Query plans consist of retrieval tactics and an ordered set of execution steps to retrieve the data needed by the query. In developing query plans, the optimizer examines:
The size of each table in the query, both in rows and data pages, and the number of OAM and allocation pages that need to be read.
The indexes that exist on the tables and columns used in the query, the type of index, and the height, number of leaf pages, and cluster ratios for each index.
Whether the index covers the query, that is, whether the query can be satisfied by retrieving data from the index leaf pages without having to access the data pages. Adaptive Server can use indexes that cover queries, even if no where clauses are included in the query.
The density and distribution of keys in the indexes.
The size of the available data cache or caches, the size of I/O supported by the caches, and the cache strategy to be used.
The cost of physical and logical reads.
Join clauses and the best join order and join type, considering the costs and number of scans required for each join and the usefulness of indexes in limiting the I/O.
Whether building a worktable (an internal, temporary table) with an index on the join columns would be faster than repeated table scans if there are no useful indexes for the inner table in a join.

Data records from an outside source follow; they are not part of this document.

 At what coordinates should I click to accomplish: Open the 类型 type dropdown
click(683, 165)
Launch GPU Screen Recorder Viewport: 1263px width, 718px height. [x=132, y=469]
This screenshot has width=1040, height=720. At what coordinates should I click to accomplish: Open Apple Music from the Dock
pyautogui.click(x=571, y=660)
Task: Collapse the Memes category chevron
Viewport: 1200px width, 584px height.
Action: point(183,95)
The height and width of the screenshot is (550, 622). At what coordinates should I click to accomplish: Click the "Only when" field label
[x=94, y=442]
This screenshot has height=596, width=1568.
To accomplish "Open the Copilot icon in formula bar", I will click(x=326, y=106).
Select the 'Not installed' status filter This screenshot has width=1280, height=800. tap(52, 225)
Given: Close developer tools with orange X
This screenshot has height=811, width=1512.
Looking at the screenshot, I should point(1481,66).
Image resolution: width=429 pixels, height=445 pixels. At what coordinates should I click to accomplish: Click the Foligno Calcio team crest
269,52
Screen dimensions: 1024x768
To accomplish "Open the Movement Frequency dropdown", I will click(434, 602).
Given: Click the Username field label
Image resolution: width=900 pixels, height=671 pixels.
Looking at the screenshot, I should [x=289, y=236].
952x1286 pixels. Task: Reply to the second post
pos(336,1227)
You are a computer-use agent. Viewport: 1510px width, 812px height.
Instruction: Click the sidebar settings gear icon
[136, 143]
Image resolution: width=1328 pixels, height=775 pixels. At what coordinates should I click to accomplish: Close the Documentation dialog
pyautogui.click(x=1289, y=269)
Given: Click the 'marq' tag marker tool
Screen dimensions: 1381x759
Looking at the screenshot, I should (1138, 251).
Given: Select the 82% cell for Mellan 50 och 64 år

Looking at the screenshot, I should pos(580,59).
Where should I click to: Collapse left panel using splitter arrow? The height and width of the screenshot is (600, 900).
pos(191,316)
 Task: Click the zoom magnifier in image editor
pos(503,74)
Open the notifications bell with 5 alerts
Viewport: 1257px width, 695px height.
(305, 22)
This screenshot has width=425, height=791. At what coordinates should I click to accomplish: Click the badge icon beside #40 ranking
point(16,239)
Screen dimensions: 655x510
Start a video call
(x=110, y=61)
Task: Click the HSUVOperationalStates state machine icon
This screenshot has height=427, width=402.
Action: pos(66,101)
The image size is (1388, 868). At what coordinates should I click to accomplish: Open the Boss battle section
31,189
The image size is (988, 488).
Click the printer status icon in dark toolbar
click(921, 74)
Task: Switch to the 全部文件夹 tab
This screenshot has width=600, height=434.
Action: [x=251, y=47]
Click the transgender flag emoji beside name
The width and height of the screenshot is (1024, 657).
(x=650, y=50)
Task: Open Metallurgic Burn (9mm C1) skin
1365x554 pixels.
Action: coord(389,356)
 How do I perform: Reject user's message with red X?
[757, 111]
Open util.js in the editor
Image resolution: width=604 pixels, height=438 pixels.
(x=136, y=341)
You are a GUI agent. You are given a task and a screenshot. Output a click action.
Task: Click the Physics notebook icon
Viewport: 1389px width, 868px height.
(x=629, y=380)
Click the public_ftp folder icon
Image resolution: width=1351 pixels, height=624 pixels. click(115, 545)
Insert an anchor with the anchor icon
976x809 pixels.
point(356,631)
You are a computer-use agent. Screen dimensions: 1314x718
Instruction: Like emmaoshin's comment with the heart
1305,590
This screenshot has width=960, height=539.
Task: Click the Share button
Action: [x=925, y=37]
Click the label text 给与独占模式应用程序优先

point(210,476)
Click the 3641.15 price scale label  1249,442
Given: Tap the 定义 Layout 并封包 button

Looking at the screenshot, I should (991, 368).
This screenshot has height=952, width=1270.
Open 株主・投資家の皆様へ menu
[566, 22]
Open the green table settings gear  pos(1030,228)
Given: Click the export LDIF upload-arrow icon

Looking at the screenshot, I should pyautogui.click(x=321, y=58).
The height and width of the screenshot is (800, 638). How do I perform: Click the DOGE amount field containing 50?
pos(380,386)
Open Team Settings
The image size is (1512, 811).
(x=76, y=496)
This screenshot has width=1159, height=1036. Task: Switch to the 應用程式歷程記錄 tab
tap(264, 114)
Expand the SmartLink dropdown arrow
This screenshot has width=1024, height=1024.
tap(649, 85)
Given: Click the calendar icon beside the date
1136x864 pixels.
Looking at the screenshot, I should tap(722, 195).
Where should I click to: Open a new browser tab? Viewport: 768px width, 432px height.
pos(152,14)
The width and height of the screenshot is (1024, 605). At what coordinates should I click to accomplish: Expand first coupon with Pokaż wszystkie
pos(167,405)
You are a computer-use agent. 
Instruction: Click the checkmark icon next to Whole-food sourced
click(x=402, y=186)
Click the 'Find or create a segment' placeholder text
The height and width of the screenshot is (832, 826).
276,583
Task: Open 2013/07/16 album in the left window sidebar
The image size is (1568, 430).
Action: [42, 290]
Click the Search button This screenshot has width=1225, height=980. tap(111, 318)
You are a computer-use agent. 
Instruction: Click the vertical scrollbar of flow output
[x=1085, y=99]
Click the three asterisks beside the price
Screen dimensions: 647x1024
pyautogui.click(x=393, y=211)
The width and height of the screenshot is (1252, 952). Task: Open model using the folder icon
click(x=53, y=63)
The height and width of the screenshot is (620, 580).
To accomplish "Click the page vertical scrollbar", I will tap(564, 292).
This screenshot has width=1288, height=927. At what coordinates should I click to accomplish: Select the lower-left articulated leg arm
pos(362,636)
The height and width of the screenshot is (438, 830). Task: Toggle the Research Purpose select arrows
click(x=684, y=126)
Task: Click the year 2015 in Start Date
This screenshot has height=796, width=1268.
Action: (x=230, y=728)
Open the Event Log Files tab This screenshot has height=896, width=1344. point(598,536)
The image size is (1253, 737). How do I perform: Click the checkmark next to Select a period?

Whether the query contains a max or min aggregate that can use an index to find the value without scanning the table.
Whether the data or index pages will be needed repeatedly to satisfy a query such as a join or whether a fetch-and-discard strategy can be employed because the pages need to be scanned only once.
For each plan, the optimizer determines the total cost by computing the logical and physical I/Os. Adaptive Server then uses the cheapest plan.
Stored procedures and triggers are optimized when the object is first executed, and the query plan is stored in the procedure cache. If other users execute the same procedure while an unused copy of the plan resides in cache, the compiled query plan is copied in cache, rather than being recompiled.